RE: DCAP in UML/OWL/XSD

Jodi,

 

The point on UML is a bit of a tangent: IMO, UML domain models are a
variant of OWL (80-20 rule). If seeing UML class diagrams help people
visualize an ontology, great. If not, ignore it.

 

In general, though, I think that Michael Panzer and I hope to encourage
the use of OWL as the preferred abstract model. Even though OWL
semantics specify  an open-world assumption, this only becomes relevant
at the point where reasoning is applied. Until then, the application
model is the same regardless. Michael's brief demo of the Pellet
Integrity Constraint Validator (ICV) at the Joint Meeting seems to show
promise as a bridge between OWL and closed-world views.

* **Exercise brief**:
Resume the email about OWL and UML domain models, writing on from its last sentence.

* **Data shown**:
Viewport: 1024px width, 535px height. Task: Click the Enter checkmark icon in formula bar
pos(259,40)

--

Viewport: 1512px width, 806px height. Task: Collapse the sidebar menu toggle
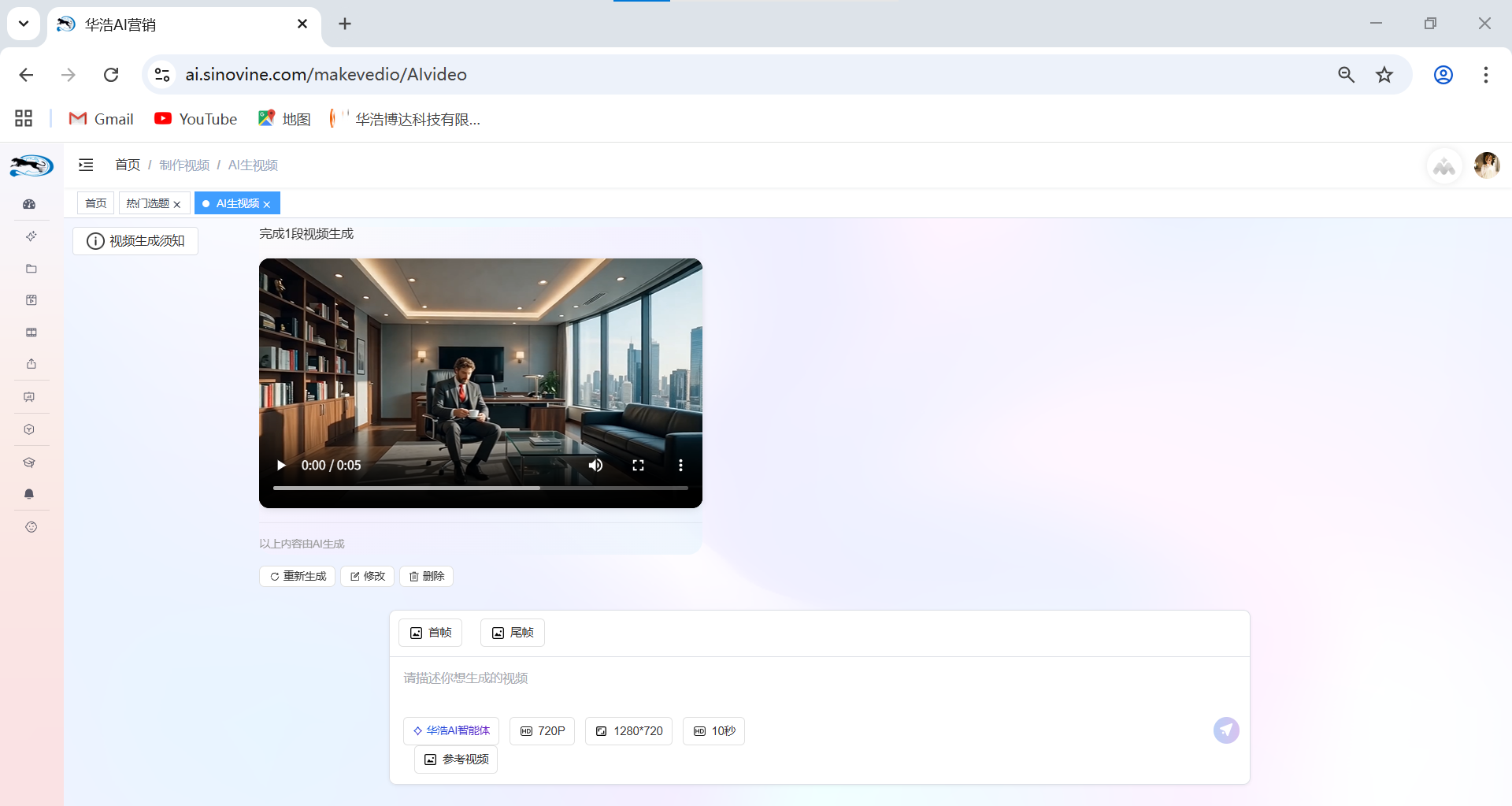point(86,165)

* **Result below**:
http://clarkparsia.com/pellet/icv/ 

 

Another way to impose a closed-world view on OWL is to translate it
(i.e. the application model expressed in OWL) into XSD, which is the
route I took. I would argue that the OWL and XSD (and UML class diagram
for that matter) are just variant Web document representations of the
exact same application model. In other words, any one of these three
could serve as the datum from which the others could be generated at
runtime (80-20 rule).

 

http://alcme.oclc.org/dcap/UML.png

http://alcme.oclc.org/dcap/model.owl

http://alcme.oclc.org/dcap/model.xsd

 

So in effect, this route could be viewed as an XSD "Integrity Constraint
Validator" that is analogous to what Pellet ICV is doing.

 

Jeff

 

From: Jodi Schneider [mailto:jodi.schneider@deri.org] 
Sent: Tuesday, October 26, 2010 6:40 AM
To: Young,Jeff (OR)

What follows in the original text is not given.